파이썬 - 스트링, Regex

Notice

Recent Posts

Recent Comments

Link

관리 메뉴

KoreanFoodie's Study

파이썬 - 스트링, Regex 본문

Tutorials/Python

파이썬 - 스트링, Regex

GoldGiver 2019. 4. 23. 15:31

파이썬에서 까먹을 수 있는 자잘한 사항들을 리마인드하는 포스트입니다.

코드들은 automatetheboringstuff.com에서 참조했습니다.

쉘 예제

Raw Strings

A raw string completely ignores all escape characters and prints any backslash that appears in the string.

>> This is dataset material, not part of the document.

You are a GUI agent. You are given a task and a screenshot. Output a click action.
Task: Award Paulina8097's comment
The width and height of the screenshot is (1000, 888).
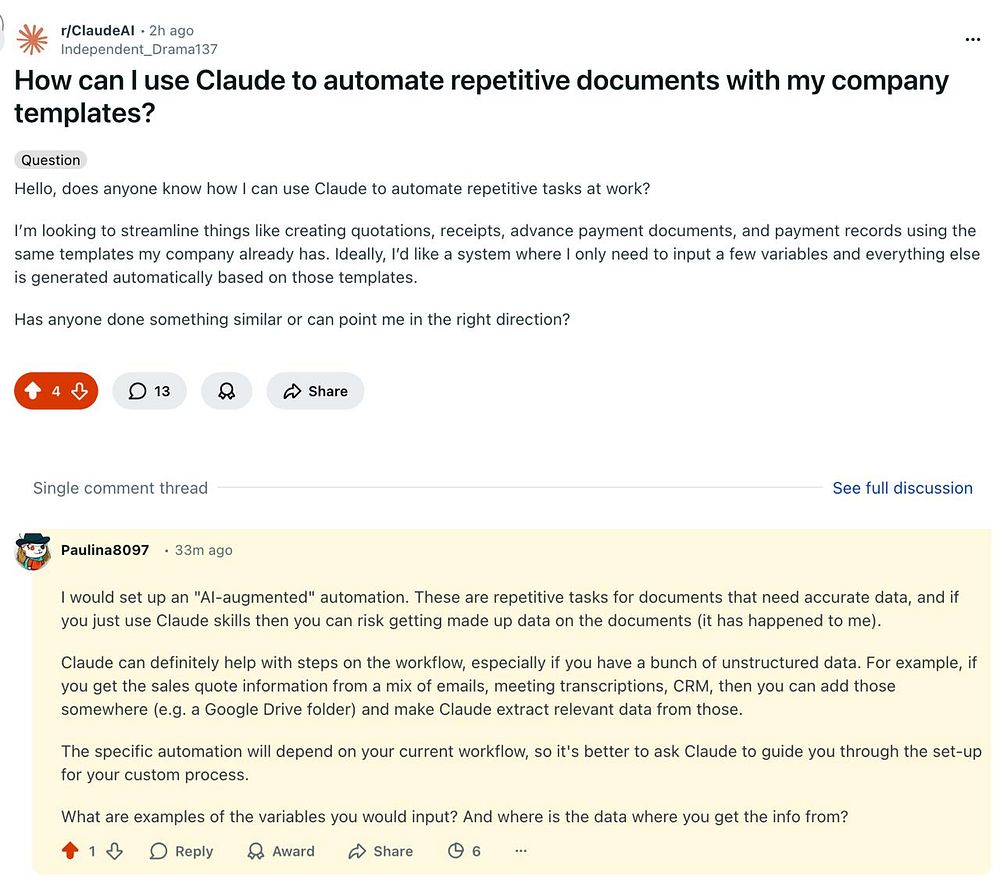tap(281, 851)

>>> print(r'That is Carol\'s cat.')
That is Carol\'s cat.

Slicing strings

>>> spam = 'Hello world!'
>>> spam[0]
'H'
>>> spam[4]
'o'
>>> spam[-1]
'!'
>>> spam[0:5]
'Hello'
>>> spam[:5]
'Hello'
>>> spam[6:]
'world!'

>>> spam = 'Hello world!'
>>> fizz = spam[0:5]
>>> fizz
'Hello'

The in and not in Operators with Strings

>>> 'Hello' in 'Hello World'
True
>>> 'Hello' in 'Hello'
True
>>> 'HELLO' in 'Hello World'
False
>>> '' in 'spam'
True
>>> 'cats' not in 'cats and dogs'
False

The upper(), lower(), isupper(), and islower() String Methods

>>> spam = 'Hello world!'
>>> spam = spam.upper()
>>> spam
'HELLO WORLD!'
>>> spam = spam.lower()
>>> spam
'hello world!'

>>> spam = 'Hello world!'
>>> spam.islower()
False
>>> spam.isupper()
False
>>> 'HELLO'.isupper()
True
>>> 'abc12345'.islower()
True
>>> '12345'.islower()
False
>>> '12345'.isupper()
False

The isX String Methods

isalpha() returns True if the string consists only of letters and is not blank.

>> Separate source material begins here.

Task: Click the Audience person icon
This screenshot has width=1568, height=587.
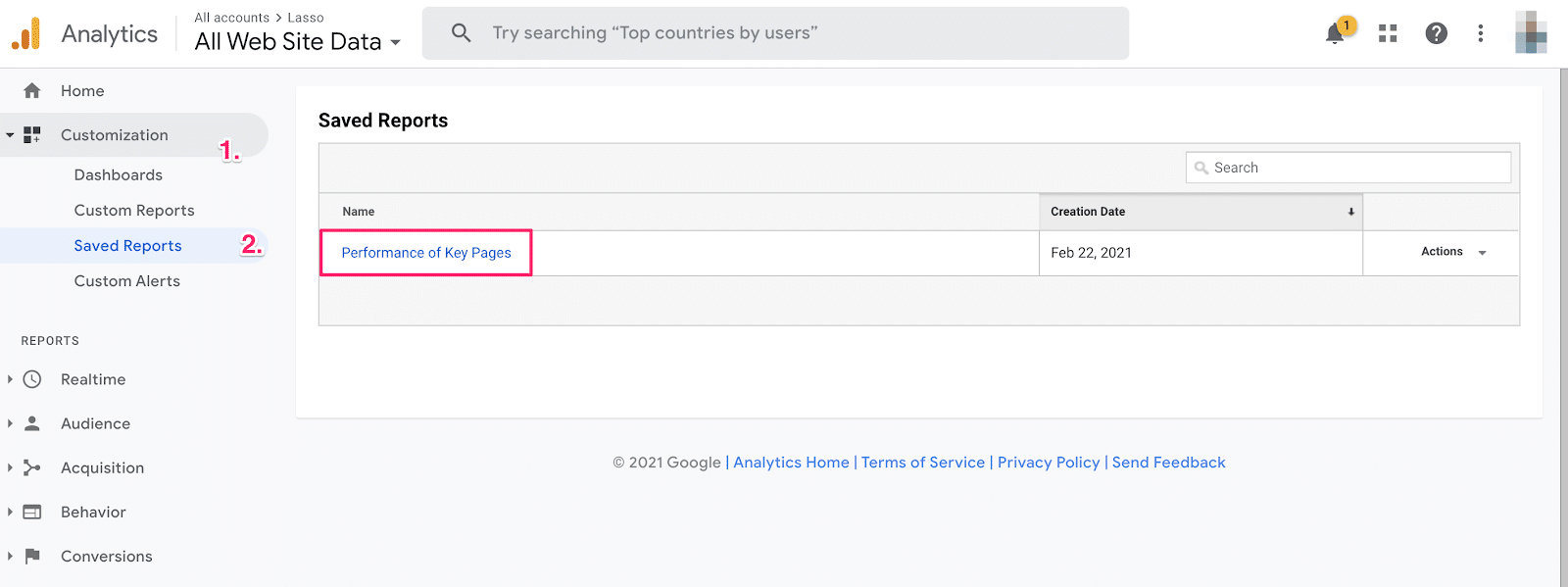Action: [32, 423]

isalnum() returns True if the string consists only of letters and numbers and is not blank.

isdecimal() returns True if the string consists only of numeric characters and is not blank.

isspace() returns True if the string consists only of spaces, tabs, and new-lines and is not blank.

istitle() returns True if the string consists only of words that begin with an uppercase letter followed by only lowercase letters.

>>> 'hello'.isalpha()
True
>>> 'hello123'.isalpha()
False
>>> 'hello123'.isalnum()
True
>>> 'hello'.isalnum()
True
>>> '123'.isdecimal()
True
>>> '    '.isspace()
True
>>> 'This Is Title Case'.istitle()
True
>>> 'This Is Title Case 123'.istitle()
True
>>> 'This Is not Title Case'.istitle()
False
>>> 'This Is NOT Title Case Either'.istitle()
False

The startswith() and endswith() String Methods

>>> 'Hello world!'.startswith('Hello')
True
>>> 'Hello world!'.endswith('world!')
True
>>> 'abc123'.startswith('abcdef')
False
>>> 'abc123'.endswith('12')
False
>>> 'Hello world!'.startswith('Hello world!')
True
>>> 'Hello world!'.endswith('Hello world!')
True

The join() and split() String Methods

Remember that join() is called on a string value and is passed a list value. (It’s easy to accidentally call it the other way around.) The split() method does the opposite: It’s called on a string value and returns a list of strings.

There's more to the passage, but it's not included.